Quali migliori ricette di felicità Maria Rita Parsi avrebbe potuto regalare ai savignanesi che domenica 10 dicembre stipavano la sala dell'Accademia dei Filopatridi per assistere alla consegna della nomina di Accademica d'Onore alla notissima psicoterapeuta?
Prima di tutto, a ciascuno di noi, ha ricordato che la felicità è sinonimo di libertà, ma la libertà richiede coraggio. In coerenza, poi, con la sua pluridecennale militanza pro bambini la studiosa ha aggiunto che al mondo tocca di fare un'ultima rivoluzione: una rivoluzione bambinocentrica. «Niente di buono ci potrà arrivare dal futuro se il mondo non cambierà guardando le cose con gli occhi dei bambini».

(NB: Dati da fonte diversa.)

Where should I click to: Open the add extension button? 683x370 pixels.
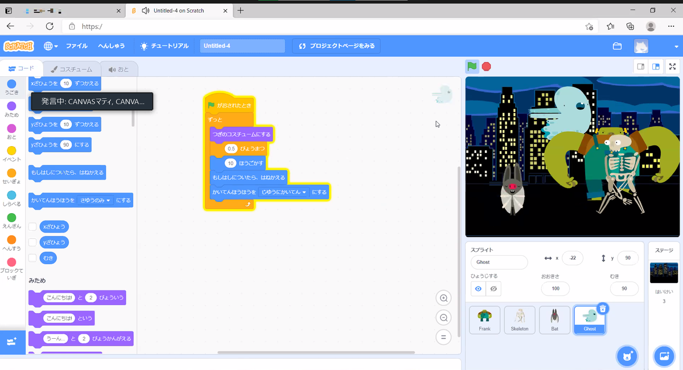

E per l'Italia in particolare? Per quest'Italia più che mai in crisi? Urge una cura da cavallo in due ambiti. Il primo è quello della formazione, nel senso che «la scuola deve diventare un centro polivalente aperto al territorio e dotato di laboratori di teatro, cinema, fotografia, studio, equipe psicomediche e psicoterapiche, e collegato col mondo dello sport. Deve trasformarsi in un posto in cui convergono tutte le possibilità di sviluppo e crescita. Utopia? Una mappa del mondo senza l'utopia, ha sentenziato la studiosa citando Oscar Wilde, non merita uno sguardo. Il mondo deve essere un'accademia di crescita: non solo un sentir parlare di crisi, poi di delitti e infine passare al calcio».
Che è, quest'ultima, una staffilata contro la tv che ci accompagna diritti diritti al secondo malato da curare secondo il Maria Rita Parsi pensiero: i media. «Un bambino oggi cresce vedendo centinaia di migliaia di malignità, ma non si diceva una volta che si vive di esempi?».